### Условия задания
Представьте в виде нумерованного списка строки ниже, начиная со строки, где есть "速効!図解 Word &", и заканчивая самой последней строкой включительно, без пустых строк. Другие строки в список не включайте.
##### Записанные данные
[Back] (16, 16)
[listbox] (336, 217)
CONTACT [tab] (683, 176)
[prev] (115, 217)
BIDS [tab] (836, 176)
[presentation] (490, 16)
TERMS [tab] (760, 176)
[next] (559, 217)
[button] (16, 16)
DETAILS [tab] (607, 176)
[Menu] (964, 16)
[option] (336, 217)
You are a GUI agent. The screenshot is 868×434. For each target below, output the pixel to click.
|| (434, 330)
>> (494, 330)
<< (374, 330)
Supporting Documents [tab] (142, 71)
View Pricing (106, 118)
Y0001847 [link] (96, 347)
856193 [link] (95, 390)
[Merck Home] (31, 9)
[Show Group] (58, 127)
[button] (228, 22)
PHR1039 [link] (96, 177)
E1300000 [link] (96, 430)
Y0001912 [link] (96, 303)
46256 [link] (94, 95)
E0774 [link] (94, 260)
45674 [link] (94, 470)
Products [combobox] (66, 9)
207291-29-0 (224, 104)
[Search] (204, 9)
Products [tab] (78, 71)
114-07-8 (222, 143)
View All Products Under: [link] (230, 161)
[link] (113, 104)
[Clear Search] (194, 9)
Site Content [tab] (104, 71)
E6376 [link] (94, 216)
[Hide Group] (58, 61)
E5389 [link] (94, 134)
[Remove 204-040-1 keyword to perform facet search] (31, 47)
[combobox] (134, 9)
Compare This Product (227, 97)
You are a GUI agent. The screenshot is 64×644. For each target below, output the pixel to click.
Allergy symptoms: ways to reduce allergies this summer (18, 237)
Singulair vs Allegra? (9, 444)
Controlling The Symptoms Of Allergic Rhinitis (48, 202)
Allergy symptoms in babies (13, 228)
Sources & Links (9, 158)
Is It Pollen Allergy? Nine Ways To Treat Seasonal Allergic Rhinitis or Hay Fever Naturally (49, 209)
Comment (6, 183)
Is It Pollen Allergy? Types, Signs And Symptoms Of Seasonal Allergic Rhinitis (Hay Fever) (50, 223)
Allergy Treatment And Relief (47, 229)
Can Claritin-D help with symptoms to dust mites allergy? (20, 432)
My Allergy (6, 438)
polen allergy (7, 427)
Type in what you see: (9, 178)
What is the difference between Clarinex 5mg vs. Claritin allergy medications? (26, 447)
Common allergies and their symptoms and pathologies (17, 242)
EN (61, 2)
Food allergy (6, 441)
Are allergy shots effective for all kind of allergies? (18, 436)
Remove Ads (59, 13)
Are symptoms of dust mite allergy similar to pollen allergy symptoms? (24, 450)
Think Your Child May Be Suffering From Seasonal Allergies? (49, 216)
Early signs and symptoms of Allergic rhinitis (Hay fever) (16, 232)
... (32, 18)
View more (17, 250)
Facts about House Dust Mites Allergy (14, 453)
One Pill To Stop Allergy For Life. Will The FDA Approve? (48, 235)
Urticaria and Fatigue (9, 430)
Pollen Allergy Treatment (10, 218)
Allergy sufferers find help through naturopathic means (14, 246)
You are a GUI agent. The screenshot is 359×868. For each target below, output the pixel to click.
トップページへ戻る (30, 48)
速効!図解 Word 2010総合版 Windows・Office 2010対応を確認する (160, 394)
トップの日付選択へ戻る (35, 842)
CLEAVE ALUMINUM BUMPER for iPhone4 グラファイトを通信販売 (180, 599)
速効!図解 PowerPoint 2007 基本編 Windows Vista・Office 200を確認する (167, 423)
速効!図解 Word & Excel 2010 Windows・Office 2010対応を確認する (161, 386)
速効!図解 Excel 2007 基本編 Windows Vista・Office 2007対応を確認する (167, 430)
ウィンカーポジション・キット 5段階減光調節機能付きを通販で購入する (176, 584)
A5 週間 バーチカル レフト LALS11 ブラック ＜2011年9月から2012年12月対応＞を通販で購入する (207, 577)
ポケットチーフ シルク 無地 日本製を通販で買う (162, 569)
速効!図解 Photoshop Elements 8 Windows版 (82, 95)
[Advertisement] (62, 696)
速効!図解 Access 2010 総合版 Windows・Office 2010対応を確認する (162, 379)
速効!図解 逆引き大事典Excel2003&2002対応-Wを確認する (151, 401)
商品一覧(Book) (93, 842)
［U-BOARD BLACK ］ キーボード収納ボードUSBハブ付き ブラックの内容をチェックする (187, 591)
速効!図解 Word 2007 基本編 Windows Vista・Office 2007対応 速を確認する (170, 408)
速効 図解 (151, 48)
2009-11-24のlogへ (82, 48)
##########
### Итог упражнения
1. 速効!図解 Word & Excel 2010 Windows・Office 2010対応を確認する (161, 386)
2. 速効!図解 Excel 2007 基本編 Windows Vista・Office 2007対応を確認する (167, 430)
3. ウィンカーポジション・キット 5段階減光調節機能付きを通販で購入する (176, 584)
4. A5 週間 バーチカル レフト LALS11 ブラック ＜2011年9月から2012年12月対応＞を通販で購入する (207, 577)
5. ポケットチーフ シルク 無地 日本製を通販で買う (162, 569)
6. 速効!図解 Photoshop Elements 8 Windows版 (82, 95)
7. [Advertisement] (62, 696)
8. 速効!図解 Access 2010 総合版 Windows・Office 2010対応を確認する (162, 379)
9. 速効!図解 逆引き大事典Excel2003&2002対応-Wを確認する (151, 401)
10. 商品一覧(Book) (93, 842)
11. ［U-BOARD BLACK ］ キーボード収納ボードUSBハブ付き ブラックの内容をチェックする (187, 591)
12. 速効!図解 Word 2007 基本編 Windows Vista・Office 2007対応 速を確認する (170, 408)
13. 速効 図解 (151, 48)
14. 2009-11-24のlogへ (82, 48)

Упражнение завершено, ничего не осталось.